Abstract Matrix metalloproteinases (MMPs) are a family of proteolytic enzymes that mediate the degradation of extracellular matrix components. Their functions are essential for normal physiological processes such as leukocyte trafficking, but their dysregulation is associated with various pathologies including Multiple Sclerosis (MS). During MS, CD4+ T-cells activated in the periphery penetrate the blood-brain barrier (BBB), recruit immune cells, initiate destruction of the myelin sheath, and cause axonal loss.
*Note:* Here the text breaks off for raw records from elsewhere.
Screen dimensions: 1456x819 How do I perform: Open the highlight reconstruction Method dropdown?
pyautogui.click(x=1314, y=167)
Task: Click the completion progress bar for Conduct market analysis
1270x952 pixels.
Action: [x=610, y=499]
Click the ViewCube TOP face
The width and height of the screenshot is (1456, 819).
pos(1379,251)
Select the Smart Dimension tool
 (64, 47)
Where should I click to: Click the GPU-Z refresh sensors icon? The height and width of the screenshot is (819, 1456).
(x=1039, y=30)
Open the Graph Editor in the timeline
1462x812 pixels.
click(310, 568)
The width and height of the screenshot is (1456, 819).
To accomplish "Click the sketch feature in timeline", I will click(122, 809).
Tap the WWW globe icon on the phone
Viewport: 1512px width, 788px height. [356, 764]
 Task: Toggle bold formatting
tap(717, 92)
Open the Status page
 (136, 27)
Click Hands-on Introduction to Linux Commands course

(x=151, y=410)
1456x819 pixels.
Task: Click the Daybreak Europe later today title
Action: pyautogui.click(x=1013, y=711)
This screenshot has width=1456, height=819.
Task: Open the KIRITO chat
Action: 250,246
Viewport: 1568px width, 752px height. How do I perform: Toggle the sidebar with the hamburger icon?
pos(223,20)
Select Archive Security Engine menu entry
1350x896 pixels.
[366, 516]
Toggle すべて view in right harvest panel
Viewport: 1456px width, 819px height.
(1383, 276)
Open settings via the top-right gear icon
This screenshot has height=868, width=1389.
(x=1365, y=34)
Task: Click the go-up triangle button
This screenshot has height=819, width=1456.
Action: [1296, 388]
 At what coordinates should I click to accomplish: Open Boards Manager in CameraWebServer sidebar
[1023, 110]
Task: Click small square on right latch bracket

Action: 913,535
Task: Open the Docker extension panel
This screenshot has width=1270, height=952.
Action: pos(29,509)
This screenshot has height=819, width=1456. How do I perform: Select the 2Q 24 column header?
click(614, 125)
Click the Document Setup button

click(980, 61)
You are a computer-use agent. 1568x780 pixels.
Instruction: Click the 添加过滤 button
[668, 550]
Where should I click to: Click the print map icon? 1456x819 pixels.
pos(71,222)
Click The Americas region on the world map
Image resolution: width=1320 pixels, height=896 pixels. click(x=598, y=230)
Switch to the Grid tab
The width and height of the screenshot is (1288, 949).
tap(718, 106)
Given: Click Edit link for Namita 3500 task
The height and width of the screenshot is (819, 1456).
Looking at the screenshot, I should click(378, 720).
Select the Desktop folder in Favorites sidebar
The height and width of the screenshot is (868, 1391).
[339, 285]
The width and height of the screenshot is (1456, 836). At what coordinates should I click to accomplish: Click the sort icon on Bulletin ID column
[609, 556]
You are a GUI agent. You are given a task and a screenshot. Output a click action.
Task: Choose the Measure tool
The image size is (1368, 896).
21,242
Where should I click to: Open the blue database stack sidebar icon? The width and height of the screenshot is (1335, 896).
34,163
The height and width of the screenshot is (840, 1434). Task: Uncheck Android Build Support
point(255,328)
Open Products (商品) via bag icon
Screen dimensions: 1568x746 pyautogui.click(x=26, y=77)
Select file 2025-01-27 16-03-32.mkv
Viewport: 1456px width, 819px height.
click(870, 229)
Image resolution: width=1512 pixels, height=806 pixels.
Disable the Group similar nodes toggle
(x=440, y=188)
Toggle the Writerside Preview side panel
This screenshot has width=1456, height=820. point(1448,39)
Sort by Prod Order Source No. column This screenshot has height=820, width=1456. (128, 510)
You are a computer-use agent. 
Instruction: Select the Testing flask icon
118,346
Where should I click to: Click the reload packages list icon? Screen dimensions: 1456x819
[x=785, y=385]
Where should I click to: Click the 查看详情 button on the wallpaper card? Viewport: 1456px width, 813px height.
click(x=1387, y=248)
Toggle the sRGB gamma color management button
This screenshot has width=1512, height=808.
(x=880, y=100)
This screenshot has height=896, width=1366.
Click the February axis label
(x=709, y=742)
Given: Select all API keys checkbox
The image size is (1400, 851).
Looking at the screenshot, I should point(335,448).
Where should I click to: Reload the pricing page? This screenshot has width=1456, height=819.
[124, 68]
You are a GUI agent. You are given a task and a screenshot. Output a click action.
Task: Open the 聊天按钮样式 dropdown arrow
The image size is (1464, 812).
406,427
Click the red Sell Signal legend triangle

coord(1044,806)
Experimental Autoimmune Encephalomyelitis (EAE) is a well-established murine model of MS. In EAE, MMP-9 is required for penetration of the BBB and generation of auto-antigens. Recent studies have demonstrated that MMP-9 contributes to normal intracellular function of various cell types including antigen activated T-cells; however, the intracellular role of MMP-9 in immune cell activation during EAE pathogenesis is not known. In our studies, we demonstrate that the MMP-9 is important for homeostatic maintenance as well as a robust antigenic stimulation. Upon activation, CD4+ T-cells treated with an MMP-9 inhibitor demonstrate a reduced ability to enter cell cycle, proliferate, and produce cytokines. In addition, RNA-seq analysis highlight key proteins associated with the T-cell receptor signaling pathway that are impacted. Furthermore, treatment of EAE mice resulted in reduced clinical severity. This reduction is associated with a treatment regimen that starts on Day 7 as opposed to Day 0, suggesting that CD4+ T cells are more sensitive to the impact of MMP-9 inhibition compared to other immune cells. These results emphasize the importance of MMP-9 as a therapeutic target in CD4+ T-cell mediated autoimmune diseases.